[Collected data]

========

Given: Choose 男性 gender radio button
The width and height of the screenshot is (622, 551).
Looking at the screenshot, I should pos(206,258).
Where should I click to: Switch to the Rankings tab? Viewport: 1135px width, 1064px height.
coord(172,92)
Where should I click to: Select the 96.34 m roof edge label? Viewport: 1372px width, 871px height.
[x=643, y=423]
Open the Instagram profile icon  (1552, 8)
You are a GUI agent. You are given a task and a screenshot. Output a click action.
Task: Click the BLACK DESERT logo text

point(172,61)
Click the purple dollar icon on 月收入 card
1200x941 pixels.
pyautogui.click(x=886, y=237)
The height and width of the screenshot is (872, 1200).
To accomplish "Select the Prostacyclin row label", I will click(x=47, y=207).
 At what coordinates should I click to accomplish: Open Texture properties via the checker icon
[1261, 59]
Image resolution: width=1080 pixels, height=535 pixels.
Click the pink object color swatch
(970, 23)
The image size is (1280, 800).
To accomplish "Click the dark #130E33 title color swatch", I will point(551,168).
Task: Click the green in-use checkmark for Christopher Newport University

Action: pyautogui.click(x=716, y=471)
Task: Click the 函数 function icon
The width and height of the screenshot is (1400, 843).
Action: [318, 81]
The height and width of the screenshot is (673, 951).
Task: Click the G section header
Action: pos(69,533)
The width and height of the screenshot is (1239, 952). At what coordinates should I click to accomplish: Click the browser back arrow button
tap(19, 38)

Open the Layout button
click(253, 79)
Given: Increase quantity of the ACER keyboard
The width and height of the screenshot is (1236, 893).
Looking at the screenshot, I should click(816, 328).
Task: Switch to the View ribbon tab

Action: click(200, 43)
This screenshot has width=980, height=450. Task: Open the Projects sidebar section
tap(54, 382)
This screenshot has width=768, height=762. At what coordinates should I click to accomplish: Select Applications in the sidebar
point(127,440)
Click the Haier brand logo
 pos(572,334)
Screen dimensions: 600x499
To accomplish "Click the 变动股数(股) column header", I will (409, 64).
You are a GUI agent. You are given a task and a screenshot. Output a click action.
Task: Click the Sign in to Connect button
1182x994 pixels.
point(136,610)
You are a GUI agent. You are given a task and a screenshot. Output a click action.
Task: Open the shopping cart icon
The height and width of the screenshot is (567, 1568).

========

◆ Exercise prompt
Go through the records above and retype each one exactly.

◆ Final answer
Given: Choose 男性 gender radio button
The width and height of the screenshot is (622, 551).
Looking at the screenshot, I should pos(206,258).
Where should I click to: Switch to the Rankings tab? Viewport: 1135px width, 1064px height.
coord(172,92)
Where should I click to: Select the 96.34 m roof edge label? Viewport: 1372px width, 871px height.
[x=643, y=423]
Open the Instagram profile icon  (1552, 8)
You are a GUI agent. You are given a task and a screenshot. Output a click action.
Task: Click the BLACK DESERT logo text

point(172,61)
Click the purple dollar icon on 月收入 card
1200x941 pixels.
pyautogui.click(x=886, y=237)
The height and width of the screenshot is (872, 1200).
To accomplish "Select the Prostacyclin row label", I will click(x=47, y=207).
 At what coordinates should I click to accomplish: Open Texture properties via the checker icon
[1261, 59]
Image resolution: width=1080 pixels, height=535 pixels.
Click the pink object color swatch
(970, 23)
The image size is (1280, 800).
To accomplish "Click the dark #130E33 title color swatch", I will point(551,168).
Task: Click the green in-use checkmark for Christopher Newport University

Action: pyautogui.click(x=716, y=471)
Task: Click the 函数 function icon
The width and height of the screenshot is (1400, 843).
Action: [318, 81]
The height and width of the screenshot is (673, 951).
Task: Click the G section header
Action: pos(69,533)
The width and height of the screenshot is (1239, 952). At what coordinates should I click to accomplish: Click the browser back arrow button
tap(19, 38)

Open the Layout button
click(253, 79)
Given: Increase quantity of the ACER keyboard
The width and height of the screenshot is (1236, 893).
Looking at the screenshot, I should click(816, 328).
Task: Switch to the View ribbon tab

Action: click(200, 43)
This screenshot has width=980, height=450. Task: Open the Projects sidebar section
tap(54, 382)
This screenshot has width=768, height=762. At what coordinates should I click to accomplish: Select Applications in the sidebar
point(127,440)
Click the Haier brand logo
 pos(572,334)
Screen dimensions: 600x499
To accomplish "Click the 变动股数(股) column header", I will (409, 64).
You are a GUI agent. You are given a task and a screenshot. Output a click action.
Task: Click the Sign in to Connect button
1182x994 pixels.
point(136,610)
You are a GUI agent. You are given a task and a screenshot. Output a click action.
Task: Open the shopping cart icon
The height and width of the screenshot is (567, 1568).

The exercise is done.